Quant au respect des mesures fortes prises par le gouvernement de facto, notamment la fermeture des lieux de loisirs (bars, boites de nuit, restaurants, ), la ruse l’emporte sur la responsabilité. Certains de ces établissements de luxure, où le contact étroit entre humains est inévitable, échappent au contrôle des autorités, souvent laxistes, s’ils ne bénéficient pas tout simplement d’un passe-droit, parce que le proprio est un gros chef de la République ou la maîtresse d’un gros bonnet.
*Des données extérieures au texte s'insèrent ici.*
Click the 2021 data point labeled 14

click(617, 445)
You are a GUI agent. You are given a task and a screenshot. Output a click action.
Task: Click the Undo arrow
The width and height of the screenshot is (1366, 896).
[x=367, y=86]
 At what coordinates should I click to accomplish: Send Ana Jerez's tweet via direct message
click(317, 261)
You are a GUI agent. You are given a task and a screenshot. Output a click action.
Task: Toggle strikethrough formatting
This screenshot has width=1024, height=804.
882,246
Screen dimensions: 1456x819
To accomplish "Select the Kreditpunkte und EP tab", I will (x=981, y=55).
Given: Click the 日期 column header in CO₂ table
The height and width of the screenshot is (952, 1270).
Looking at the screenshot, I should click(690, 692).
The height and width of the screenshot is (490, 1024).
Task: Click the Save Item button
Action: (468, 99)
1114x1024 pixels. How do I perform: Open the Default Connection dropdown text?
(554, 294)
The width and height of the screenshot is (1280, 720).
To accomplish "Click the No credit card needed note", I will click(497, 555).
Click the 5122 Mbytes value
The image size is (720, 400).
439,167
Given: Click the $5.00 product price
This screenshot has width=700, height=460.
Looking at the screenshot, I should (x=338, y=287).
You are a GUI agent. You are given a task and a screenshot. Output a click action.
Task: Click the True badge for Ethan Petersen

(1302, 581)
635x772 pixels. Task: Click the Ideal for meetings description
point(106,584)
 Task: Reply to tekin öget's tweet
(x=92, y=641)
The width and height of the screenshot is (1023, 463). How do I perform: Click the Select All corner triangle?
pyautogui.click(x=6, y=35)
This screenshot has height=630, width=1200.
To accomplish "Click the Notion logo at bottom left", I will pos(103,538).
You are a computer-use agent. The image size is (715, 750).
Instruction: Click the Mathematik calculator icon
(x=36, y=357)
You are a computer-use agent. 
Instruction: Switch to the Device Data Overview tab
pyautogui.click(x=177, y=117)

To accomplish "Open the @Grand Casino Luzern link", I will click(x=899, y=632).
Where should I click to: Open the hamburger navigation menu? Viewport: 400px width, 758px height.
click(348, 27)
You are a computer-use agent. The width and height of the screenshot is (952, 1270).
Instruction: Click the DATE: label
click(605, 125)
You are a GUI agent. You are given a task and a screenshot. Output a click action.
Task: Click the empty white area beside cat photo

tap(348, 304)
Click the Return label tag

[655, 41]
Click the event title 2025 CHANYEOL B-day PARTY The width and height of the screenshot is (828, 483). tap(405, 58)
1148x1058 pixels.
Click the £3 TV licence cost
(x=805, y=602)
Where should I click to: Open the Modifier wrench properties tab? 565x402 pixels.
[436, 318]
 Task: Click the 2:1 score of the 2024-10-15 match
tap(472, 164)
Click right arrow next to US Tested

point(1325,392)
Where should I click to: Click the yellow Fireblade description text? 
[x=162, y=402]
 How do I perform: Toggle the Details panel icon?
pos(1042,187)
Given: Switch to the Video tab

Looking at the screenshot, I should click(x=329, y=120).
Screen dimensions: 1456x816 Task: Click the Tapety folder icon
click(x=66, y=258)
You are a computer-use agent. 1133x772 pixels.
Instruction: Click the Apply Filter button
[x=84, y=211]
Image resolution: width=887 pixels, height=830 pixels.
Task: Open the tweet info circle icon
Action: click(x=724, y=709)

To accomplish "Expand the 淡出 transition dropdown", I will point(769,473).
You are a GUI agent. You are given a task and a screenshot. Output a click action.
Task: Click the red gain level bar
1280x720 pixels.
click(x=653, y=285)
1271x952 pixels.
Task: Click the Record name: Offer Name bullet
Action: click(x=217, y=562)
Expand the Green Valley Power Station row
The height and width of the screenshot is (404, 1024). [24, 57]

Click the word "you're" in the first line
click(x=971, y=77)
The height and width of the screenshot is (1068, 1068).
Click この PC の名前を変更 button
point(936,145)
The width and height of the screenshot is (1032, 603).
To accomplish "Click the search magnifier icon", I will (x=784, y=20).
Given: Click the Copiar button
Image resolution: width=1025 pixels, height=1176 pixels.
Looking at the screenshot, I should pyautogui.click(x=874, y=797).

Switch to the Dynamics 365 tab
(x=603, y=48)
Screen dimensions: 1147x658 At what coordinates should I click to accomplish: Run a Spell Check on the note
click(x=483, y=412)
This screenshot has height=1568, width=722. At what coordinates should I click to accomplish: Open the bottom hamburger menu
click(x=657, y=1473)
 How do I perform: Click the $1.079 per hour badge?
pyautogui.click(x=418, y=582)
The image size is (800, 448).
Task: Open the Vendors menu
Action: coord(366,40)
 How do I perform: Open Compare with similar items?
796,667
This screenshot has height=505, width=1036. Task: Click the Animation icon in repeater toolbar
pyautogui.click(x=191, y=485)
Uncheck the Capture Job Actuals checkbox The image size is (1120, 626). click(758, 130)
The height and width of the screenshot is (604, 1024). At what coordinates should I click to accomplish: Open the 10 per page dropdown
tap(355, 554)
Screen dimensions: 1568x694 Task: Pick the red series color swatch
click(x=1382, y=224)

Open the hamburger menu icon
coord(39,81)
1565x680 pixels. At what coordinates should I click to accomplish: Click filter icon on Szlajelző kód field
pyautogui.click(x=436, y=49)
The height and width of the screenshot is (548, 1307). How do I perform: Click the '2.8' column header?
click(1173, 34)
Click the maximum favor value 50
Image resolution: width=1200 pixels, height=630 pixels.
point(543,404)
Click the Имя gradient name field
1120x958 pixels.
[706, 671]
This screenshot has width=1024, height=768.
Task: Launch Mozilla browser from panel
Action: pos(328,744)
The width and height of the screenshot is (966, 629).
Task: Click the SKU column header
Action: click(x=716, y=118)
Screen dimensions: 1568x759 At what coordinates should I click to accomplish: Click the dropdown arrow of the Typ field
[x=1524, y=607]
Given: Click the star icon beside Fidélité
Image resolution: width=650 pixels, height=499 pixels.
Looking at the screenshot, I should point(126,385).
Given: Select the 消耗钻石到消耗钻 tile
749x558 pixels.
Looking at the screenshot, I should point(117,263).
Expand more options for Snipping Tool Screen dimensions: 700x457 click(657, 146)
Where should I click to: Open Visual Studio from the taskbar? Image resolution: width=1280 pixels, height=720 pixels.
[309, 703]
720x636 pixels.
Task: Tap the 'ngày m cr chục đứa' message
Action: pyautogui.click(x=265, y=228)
De plus, des dizaines de personnes, ne respectant point le principe de distanciation physique, ont été remarquées, depuis le début de la pandémie en Haïti , devant le Kiosque Occyde Jeanty, au Champ de Mars , ainsi que dans d’autres endroits, dans la zone métropolitaine de Port-au-Prince ou en province, pour se faire enregistrer ou se procurer la carte dermalog.
Plusieurs individus à travers tout le pays ( Vallée de Jacmel, Hinche, Cote -de-Fer, Jérémie ) après avoir été testés positifs au Covid-19 ont trompé la vigilance du personnel médical de l’hôpital ou les autorités locales et se sont évanouis dans la nature. C’est tout cela » l’exception haïtienne », qui si l’on n’y prend garde, se transformera en cauchemar haïtien .
Les grandes puissances ou pays les plus développés de ce monde sont en train de prendre des mesures drastiques et veiller à les faire strictement respecter, sans aucune complaisance. C’est pour l’heure la seule arme contre le virus. Comme l’a indiqué un observateur, la Chine qui est venue à bout du Coronavirus, n’a opéré aucun miracle. Sa population s’est tout simplement montrée disciplinée et les dirigeants rigoureux.
Au détour d’une conversation sur la lutte contre la propagation du nouveau Coronavirus (Covid 19), un ami a lancé cette phrase pleine de sens : » On n’y arrivera pas sans sacrifices ».
Laissons donc de côté » l’exception haïtienne » et consentons ensemble les sacrifices qu’il faut pour contrer le virus, pour éviter d’être nous-mêmes sacrifiés.